WHAT THE TASK ASKS - Make an exact copy of every entry, leaving the pictures out.

START RECORDS SUPPLIED

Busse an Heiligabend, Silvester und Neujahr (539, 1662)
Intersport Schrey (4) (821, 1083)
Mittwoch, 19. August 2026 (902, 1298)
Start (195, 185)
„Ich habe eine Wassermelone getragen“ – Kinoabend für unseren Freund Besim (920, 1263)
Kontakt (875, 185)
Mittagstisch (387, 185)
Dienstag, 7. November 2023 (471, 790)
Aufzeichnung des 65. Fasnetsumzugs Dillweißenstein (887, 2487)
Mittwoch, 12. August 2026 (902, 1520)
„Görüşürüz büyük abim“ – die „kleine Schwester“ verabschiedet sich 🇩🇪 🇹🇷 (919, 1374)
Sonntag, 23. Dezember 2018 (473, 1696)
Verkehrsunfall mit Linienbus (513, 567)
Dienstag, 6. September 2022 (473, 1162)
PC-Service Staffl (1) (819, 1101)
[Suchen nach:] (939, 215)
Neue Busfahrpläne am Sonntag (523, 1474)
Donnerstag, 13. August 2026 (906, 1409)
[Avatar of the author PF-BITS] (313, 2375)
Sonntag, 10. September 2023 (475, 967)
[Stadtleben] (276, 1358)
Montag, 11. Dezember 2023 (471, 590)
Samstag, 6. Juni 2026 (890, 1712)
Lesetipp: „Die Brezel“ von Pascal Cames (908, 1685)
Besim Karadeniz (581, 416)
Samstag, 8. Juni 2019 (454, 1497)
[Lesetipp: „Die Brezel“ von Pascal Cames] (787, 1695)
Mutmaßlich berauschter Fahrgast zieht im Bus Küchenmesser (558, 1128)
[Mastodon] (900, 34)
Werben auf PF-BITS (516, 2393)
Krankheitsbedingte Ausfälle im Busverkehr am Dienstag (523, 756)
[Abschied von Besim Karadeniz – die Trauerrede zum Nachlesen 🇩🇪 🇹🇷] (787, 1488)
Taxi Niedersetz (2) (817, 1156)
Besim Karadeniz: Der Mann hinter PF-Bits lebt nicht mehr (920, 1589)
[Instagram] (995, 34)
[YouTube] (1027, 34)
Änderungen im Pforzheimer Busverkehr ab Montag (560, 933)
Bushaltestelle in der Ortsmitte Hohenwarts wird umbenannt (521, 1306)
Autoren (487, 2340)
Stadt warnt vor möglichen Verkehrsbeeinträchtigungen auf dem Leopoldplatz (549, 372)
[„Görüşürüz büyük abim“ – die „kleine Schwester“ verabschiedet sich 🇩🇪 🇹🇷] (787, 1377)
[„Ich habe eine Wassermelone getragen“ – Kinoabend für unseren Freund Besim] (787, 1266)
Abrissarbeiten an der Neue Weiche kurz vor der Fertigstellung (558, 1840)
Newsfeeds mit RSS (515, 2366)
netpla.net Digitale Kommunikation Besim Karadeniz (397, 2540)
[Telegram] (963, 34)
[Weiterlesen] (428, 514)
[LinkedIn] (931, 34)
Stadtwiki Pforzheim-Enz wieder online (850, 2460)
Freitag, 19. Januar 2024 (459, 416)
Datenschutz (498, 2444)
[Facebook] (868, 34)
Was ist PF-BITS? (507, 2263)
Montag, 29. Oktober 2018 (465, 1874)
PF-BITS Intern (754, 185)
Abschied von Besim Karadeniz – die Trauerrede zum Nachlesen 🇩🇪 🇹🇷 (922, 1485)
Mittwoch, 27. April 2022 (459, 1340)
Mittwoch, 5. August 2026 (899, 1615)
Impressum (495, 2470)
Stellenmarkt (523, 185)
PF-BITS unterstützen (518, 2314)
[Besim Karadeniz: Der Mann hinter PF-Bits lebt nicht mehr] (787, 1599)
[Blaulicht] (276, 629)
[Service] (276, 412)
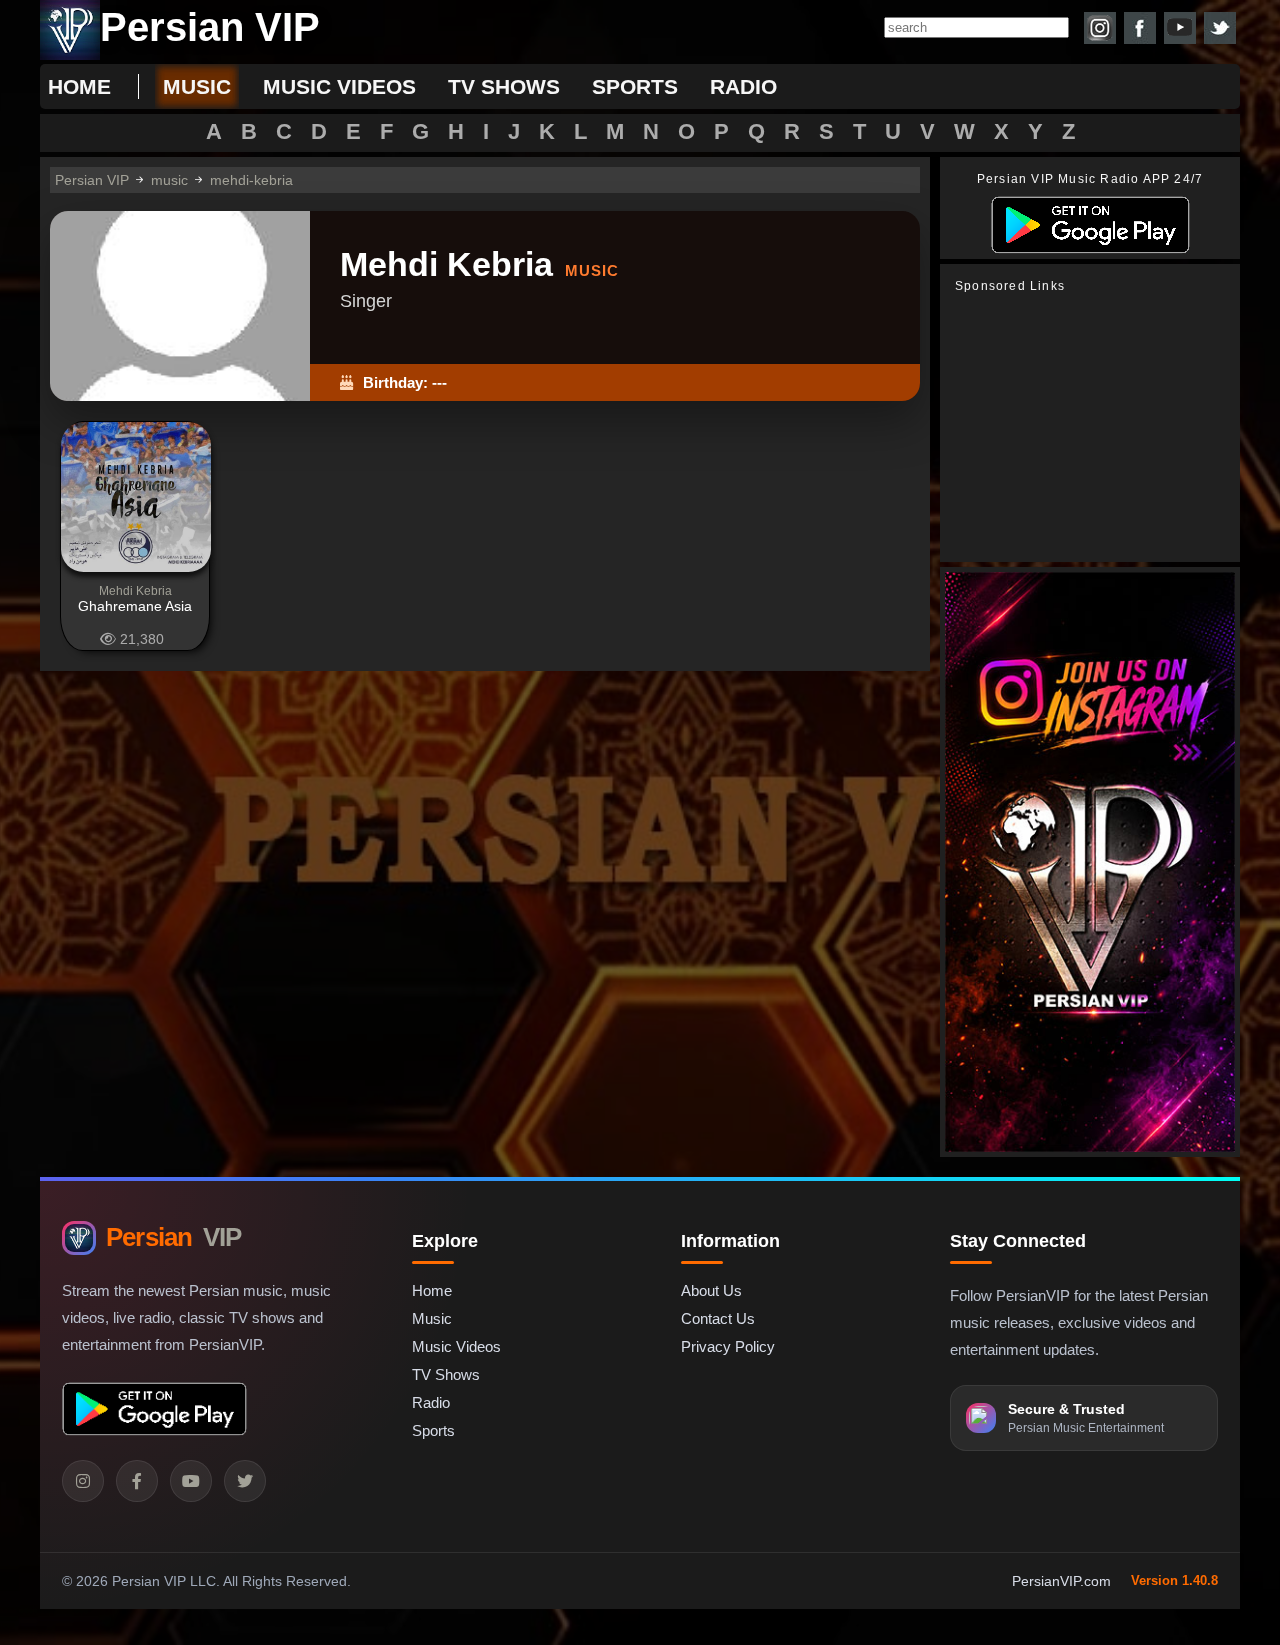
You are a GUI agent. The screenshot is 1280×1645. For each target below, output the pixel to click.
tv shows (504, 86)
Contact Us (718, 1318)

END RECORDS SUPPLIED

REPLY -
Busse an Heiligabend, Silvester und Neujahr (539, 1662)
Intersport Schrey (4) (821, 1083)
Mittwoch, 19. August 2026 (902, 1298)
Start (195, 185)
„Ich habe eine Wassermelone getragen“ – Kinoabend für unseren Freund Besim (920, 1263)
Kontakt (875, 185)
Mittagstisch (387, 185)
Dienstag, 7. November 2023 (471, 790)
Aufzeichnung des 65. Fasnetsumzugs Dillweißenstein (887, 2487)
Mittwoch, 12. August 2026 (902, 1520)
„Görüşürüz büyük abim“ – die „kleine Schwester“ verabschiedet sich 🇩🇪 🇹🇷 (919, 1374)
Sonntag, 23. Dezember 2018 (473, 1696)
Verkehrsunfall mit Linienbus (513, 567)
Dienstag, 6. September 2022 (473, 1162)
PC-Service Staffl (1) (819, 1101)
[Suchen nach:] (939, 215)
Neue Busfahrpläne am Sonntag (523, 1474)
Donnerstag, 13. August 2026 (906, 1409)
[Avatar of the author PF-BITS] (313, 2375)
Sonntag, 10. September 2023 (475, 967)
[Stadtleben] (276, 1358)
Montag, 11. Dezember 2023 (471, 590)
Samstag, 6. Juni 2026 (890, 1712)
Lesetipp: „Die Brezel“ von Pascal Cames (908, 1685)
Besim Karadeniz (581, 416)
Samstag, 8. Juni 2019 (454, 1497)
[Lesetipp: „Die Brezel“ von Pascal Cames] (787, 1695)
Mutmaßlich berauschter Fahrgast zieht im Bus Küchenmesser (558, 1128)
[Mastodon] (900, 34)
Werben auf PF-BITS (516, 2393)
Krankheitsbedingte Ausfälle im Busverkehr am Dienstag (523, 756)
[Abschied von Besim Karadeniz – die Trauerrede zum Nachlesen 🇩🇪 🇹🇷] (787, 1488)
Taxi Niedersetz (2) (817, 1156)
Besim Karadeniz: Der Mann hinter PF-Bits lebt nicht mehr (920, 1589)
[Instagram] (995, 34)
[YouTube] (1027, 34)
Änderungen im Pforzheimer Busverkehr ab Montag (560, 933)
Bushaltestelle in der Ortsmitte Hohenwarts wird umbenannt (521, 1306)
Autoren (487, 2340)
Stadt warnt vor möglichen Verkehrsbeeinträchtigungen auf dem Leopoldplatz (549, 372)
[„Görüşürüz büyük abim“ – die „kleine Schwester“ verabschiedet sich 🇩🇪 🇹🇷] (787, 1377)
[„Ich habe eine Wassermelone getragen“ – Kinoabend für unseren Freund Besim] (787, 1266)
Abrissarbeiten an der Neue Weiche kurz vor der Fertigstellung (558, 1840)
Newsfeeds mit RSS (515, 2366)
netpla.net Digitale Kommunikation Besim Karadeniz (397, 2540)
[Telegram] (963, 34)
[Weiterlesen] (428, 514)
[LinkedIn] (931, 34)
Stadtwiki Pforzheim-Enz wieder online (850, 2460)
Freitag, 19. Januar 2024 (459, 416)
Datenschutz (498, 2444)
[Facebook] (868, 34)
Was ist PF-BITS? (507, 2263)
Montag, 29. Oktober 2018 (465, 1874)
PF-BITS Intern (754, 185)
Abschied von Besim Karadeniz – die Trauerrede zum Nachlesen 🇩🇪 🇹🇷 (922, 1485)
Mittwoch, 27. April 2022 (459, 1340)
Mittwoch, 5. August 2026 (899, 1615)
Impressum (495, 2470)
Stellenmarkt (523, 185)
PF-BITS unterstützen (518, 2314)
[Besim Karadeniz: Der Mann hinter PF-Bits lebt nicht mehr] (787, 1599)
[Blaulicht] (276, 629)
[Service] (276, 412)
You are a GUI agent. The screenshot is 1280×1645. For each target below, output the pixel to click.
tv shows (504, 86)
Contact Us (718, 1318)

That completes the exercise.